Monday, Nov. 06, 1939

Sir Ronald for Sir Eric

Top hats, morning coats, decorations--all the regalia of a brilliant diplomatic party last week adorned the bodies of virtually all of France's Cabinet Ministers, most of her home diplomats, many of her social leaders, in one of the gloomiest caverns in Paris--the Gare du Nord. The notables had gathered to say good-by to a good friend, wit, gourmet, an artisan of tact, a monocle-bearing, well-dressed Briton, Sir Eric Phipps, 64, retiring from the British diplomatic service after two years as Ambassador to France and after 30-odd in the service of his Kings.

Sir Eric Phipps was educated at esthetic King's College, Cambridge. At 24 he passed the competitive examinations for the Diplomatic Corps, and was assigned in turn to posts in Paris, Constantinople, Rome, Paris again, Petrograd, Madrid, Paris again, London, Brussels, Paris again, and Vienna. In 1933, the year Hitler came to power, he was appointed Ambassador in Berlin. There he spent four incredibly difficult years, so distinguished himself in crisis after crisis that the Nazis, smarting under his smartness, were glad to hear of his transfer back to Paris (as Ambassador) in February 1937. And the French were delighted to get him.

What made Teutons fear and Gauls love Sir Eric Phipps was his wit, as dark and quick as sparkling Burgundy. One night while he was in Berlin, Field Marshal Hermann Goering arrived at an Embassy party late and breathless. Bowing deeply, Goering roared: "I have just come from the hunt." Sir Eric examined Goering from head to foot, and drawled: "Animals, I presume?"

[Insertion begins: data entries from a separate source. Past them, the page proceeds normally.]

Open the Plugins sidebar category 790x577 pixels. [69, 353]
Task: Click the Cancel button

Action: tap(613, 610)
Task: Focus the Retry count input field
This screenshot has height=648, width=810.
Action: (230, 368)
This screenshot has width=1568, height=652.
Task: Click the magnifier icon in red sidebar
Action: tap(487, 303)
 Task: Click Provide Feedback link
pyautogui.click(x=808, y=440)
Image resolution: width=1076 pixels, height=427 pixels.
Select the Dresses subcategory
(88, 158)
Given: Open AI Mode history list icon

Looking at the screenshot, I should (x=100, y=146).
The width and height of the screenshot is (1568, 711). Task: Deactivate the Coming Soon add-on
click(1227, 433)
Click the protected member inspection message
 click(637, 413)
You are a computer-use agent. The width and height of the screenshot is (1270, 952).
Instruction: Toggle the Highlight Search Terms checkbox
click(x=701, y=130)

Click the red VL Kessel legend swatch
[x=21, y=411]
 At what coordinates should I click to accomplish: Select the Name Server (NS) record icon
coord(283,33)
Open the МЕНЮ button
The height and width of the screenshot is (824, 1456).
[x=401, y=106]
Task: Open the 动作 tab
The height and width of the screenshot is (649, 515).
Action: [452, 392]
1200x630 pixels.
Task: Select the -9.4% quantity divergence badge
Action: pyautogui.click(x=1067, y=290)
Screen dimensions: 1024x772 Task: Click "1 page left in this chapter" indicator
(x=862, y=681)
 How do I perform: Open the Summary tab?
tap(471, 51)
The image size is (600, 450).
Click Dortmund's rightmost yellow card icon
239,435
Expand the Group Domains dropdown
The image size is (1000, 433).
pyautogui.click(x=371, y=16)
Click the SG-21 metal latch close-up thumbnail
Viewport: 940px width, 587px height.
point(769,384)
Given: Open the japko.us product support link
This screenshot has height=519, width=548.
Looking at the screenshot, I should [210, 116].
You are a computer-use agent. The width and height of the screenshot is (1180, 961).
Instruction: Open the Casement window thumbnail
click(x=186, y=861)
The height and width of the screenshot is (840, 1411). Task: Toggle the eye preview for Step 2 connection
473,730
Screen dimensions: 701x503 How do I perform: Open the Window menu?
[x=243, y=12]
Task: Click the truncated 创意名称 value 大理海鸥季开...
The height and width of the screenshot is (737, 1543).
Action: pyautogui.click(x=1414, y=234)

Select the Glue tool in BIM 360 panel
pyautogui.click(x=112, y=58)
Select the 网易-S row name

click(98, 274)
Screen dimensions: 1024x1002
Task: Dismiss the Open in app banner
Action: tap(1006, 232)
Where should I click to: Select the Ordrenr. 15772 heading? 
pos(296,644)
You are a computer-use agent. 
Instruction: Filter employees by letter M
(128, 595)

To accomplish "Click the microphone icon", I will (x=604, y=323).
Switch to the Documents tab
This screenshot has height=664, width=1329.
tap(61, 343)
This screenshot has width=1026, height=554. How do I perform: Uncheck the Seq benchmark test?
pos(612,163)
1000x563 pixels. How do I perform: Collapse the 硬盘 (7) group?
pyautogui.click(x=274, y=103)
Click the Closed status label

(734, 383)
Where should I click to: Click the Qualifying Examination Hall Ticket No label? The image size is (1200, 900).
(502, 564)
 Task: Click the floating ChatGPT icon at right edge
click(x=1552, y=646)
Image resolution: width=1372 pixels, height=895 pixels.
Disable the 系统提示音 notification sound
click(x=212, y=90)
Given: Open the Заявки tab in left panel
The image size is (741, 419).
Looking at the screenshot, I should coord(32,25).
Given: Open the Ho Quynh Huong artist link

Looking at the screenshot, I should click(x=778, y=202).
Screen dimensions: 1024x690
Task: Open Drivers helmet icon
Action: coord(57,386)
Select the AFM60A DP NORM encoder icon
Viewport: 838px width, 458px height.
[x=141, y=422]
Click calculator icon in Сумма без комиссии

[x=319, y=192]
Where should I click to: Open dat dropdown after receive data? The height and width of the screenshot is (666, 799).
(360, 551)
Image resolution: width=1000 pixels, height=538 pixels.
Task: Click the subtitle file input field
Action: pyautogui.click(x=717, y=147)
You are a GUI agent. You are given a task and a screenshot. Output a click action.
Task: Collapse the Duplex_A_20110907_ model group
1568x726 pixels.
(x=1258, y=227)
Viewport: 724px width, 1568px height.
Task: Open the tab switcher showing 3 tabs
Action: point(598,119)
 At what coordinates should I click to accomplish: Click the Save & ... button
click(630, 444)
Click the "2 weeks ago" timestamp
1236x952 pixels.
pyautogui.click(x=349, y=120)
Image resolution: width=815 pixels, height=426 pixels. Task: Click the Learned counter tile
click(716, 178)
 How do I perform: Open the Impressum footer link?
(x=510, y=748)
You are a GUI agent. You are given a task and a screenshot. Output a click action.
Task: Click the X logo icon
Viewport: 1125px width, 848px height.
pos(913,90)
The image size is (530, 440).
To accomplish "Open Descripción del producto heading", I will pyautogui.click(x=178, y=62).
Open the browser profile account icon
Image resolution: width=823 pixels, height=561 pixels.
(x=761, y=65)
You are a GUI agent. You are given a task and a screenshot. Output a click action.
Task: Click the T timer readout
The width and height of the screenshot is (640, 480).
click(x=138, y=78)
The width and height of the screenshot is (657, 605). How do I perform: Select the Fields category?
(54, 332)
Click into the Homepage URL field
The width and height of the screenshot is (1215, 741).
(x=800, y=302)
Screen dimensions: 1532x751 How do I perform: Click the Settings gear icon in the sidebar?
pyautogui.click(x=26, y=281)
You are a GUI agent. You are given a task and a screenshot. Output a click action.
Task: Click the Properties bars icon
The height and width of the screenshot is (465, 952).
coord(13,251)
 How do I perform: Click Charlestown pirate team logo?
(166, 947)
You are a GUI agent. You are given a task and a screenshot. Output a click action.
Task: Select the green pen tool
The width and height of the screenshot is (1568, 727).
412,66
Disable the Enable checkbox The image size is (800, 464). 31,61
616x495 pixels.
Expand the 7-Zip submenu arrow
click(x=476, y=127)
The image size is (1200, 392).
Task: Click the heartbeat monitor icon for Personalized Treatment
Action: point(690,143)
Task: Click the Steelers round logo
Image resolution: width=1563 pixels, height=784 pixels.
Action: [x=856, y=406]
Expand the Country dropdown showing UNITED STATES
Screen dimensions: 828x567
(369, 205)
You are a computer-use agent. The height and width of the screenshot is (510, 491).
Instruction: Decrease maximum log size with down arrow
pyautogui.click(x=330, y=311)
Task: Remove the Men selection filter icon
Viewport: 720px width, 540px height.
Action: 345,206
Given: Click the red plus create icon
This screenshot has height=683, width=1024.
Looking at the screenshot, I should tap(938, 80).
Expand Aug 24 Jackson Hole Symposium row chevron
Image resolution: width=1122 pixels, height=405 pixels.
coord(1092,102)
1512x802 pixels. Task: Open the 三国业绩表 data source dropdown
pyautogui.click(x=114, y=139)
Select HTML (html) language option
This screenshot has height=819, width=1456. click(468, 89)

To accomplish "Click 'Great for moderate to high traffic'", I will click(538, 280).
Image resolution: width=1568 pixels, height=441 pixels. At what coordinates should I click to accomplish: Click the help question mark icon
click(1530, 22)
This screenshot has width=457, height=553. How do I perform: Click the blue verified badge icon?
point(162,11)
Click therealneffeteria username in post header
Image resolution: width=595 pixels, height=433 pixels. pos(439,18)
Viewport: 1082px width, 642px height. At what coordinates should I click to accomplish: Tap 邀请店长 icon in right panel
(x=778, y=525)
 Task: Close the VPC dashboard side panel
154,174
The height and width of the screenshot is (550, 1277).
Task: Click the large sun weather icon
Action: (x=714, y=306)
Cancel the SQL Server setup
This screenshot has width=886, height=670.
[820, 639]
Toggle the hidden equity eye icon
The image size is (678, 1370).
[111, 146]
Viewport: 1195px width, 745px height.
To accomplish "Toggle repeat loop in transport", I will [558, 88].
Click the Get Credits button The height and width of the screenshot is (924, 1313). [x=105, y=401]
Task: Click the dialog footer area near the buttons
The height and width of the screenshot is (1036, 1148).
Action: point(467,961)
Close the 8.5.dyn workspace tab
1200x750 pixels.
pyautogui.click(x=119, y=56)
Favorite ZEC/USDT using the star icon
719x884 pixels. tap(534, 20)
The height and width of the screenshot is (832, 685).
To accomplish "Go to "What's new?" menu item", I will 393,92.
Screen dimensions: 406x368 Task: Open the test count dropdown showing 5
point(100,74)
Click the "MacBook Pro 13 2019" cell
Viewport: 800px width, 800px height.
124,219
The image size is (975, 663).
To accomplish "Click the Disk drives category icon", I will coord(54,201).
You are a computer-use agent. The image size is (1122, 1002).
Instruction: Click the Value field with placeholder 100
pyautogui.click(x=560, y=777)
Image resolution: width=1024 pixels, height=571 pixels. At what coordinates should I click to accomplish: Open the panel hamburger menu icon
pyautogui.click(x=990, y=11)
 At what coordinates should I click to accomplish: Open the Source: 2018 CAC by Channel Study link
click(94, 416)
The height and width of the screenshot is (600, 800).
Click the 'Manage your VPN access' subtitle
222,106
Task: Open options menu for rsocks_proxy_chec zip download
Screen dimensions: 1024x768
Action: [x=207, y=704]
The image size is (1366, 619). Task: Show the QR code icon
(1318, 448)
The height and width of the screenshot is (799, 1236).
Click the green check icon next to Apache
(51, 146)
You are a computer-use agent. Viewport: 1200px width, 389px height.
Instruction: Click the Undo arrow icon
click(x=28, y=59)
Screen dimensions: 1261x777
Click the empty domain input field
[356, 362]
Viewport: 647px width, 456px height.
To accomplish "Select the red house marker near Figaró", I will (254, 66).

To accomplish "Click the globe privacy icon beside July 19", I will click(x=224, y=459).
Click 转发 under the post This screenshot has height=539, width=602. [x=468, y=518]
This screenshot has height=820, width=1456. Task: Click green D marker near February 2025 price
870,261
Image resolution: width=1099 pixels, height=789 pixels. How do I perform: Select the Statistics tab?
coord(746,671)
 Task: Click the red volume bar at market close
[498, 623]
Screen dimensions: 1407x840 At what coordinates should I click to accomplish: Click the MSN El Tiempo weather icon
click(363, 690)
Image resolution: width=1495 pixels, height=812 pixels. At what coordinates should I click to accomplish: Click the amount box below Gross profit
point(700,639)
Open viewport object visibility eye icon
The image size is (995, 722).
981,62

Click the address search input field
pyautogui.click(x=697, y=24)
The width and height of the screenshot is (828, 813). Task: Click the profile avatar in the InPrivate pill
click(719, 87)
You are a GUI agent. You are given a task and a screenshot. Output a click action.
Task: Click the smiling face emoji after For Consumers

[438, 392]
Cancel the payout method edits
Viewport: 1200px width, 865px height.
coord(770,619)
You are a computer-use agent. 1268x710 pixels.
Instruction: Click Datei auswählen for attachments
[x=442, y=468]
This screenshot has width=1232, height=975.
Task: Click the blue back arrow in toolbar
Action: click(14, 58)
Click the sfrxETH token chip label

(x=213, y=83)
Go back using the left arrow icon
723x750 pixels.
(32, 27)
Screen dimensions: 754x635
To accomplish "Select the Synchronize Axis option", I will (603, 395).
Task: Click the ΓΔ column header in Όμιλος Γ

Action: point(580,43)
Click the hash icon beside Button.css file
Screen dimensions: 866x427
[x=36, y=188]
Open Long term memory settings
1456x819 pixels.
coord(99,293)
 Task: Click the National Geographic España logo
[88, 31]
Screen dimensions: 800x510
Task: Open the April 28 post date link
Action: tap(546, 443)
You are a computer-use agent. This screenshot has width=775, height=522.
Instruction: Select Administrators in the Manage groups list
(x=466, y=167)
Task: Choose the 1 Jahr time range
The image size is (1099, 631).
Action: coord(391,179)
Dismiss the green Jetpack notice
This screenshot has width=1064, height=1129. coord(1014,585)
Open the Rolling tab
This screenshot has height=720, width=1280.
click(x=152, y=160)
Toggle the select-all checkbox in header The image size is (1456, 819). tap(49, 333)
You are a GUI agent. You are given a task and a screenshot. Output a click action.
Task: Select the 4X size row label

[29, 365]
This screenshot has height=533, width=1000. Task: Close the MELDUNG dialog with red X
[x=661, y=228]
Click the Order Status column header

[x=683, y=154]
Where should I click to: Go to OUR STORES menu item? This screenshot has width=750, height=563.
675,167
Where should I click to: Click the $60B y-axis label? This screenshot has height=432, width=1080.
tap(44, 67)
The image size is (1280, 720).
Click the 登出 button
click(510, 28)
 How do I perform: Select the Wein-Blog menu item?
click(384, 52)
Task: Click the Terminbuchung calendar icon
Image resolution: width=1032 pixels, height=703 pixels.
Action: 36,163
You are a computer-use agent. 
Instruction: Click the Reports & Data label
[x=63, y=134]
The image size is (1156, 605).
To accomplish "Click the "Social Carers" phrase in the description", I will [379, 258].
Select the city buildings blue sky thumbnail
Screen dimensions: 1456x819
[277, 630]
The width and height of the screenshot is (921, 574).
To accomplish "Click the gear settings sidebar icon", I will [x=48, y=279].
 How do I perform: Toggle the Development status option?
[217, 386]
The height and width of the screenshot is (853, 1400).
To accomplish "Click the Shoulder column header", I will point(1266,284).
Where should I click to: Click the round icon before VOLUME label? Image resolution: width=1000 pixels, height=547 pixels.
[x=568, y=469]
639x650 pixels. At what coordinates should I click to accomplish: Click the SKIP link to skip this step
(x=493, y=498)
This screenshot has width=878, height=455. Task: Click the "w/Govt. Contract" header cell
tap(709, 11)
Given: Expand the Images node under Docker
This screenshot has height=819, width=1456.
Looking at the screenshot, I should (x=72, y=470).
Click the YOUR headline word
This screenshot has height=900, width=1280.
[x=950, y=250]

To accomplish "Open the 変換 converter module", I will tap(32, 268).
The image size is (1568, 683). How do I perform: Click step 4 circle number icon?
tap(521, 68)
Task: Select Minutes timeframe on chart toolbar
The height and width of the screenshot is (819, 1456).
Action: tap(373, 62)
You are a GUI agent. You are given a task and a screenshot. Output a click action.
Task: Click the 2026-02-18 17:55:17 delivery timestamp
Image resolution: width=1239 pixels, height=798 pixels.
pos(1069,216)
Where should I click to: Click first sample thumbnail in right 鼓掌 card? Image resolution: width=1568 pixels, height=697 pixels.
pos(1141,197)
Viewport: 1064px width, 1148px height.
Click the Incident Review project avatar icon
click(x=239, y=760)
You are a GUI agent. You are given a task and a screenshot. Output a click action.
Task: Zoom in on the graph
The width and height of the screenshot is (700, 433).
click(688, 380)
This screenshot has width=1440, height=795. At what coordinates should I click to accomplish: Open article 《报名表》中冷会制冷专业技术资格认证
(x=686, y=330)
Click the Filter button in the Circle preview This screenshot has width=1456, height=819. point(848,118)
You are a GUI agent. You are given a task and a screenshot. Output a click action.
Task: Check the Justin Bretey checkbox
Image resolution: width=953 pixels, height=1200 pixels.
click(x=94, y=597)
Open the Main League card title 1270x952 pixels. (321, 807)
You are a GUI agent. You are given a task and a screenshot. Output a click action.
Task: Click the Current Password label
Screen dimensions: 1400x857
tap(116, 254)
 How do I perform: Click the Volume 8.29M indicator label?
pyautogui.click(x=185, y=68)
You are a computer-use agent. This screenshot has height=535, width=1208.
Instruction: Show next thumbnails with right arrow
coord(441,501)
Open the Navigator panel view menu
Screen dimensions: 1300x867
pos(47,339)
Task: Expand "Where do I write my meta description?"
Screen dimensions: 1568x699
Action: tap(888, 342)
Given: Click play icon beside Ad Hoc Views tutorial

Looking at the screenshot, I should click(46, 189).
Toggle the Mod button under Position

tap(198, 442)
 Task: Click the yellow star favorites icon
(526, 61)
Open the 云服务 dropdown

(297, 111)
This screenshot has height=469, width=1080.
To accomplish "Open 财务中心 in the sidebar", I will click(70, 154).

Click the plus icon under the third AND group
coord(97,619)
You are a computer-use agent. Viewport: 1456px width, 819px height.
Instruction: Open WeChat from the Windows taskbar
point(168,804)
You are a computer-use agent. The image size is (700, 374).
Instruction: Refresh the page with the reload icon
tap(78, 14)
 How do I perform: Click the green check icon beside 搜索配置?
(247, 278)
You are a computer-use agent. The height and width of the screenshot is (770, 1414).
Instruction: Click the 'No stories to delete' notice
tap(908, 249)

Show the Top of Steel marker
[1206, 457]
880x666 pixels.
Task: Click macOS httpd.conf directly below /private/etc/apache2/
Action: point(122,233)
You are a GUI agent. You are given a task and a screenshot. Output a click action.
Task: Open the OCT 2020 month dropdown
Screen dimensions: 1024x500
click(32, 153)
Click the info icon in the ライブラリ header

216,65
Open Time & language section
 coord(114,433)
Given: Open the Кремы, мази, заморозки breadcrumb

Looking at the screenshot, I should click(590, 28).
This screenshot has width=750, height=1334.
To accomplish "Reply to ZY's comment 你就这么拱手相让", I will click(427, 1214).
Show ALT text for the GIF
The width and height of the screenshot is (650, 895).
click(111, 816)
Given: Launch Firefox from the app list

Sir Eric's successor will be 56-year-old Sir Ronald Hugh Campbell, who served as Minister to Paris from 1929 to 1935, has since been Minister to Yugoslavia. It is unusual for a British Ambassador to France (with Paris and Washington at the top of the British Ambassadorial ladder) not to have served in more than one Legation and at least one other Embassy previously, but Sir Ronald is brilliant, literary, shrewd, tactful, firm, sardonic, and so intent on the matter before him that even his golf has something of the nature of a political demarche.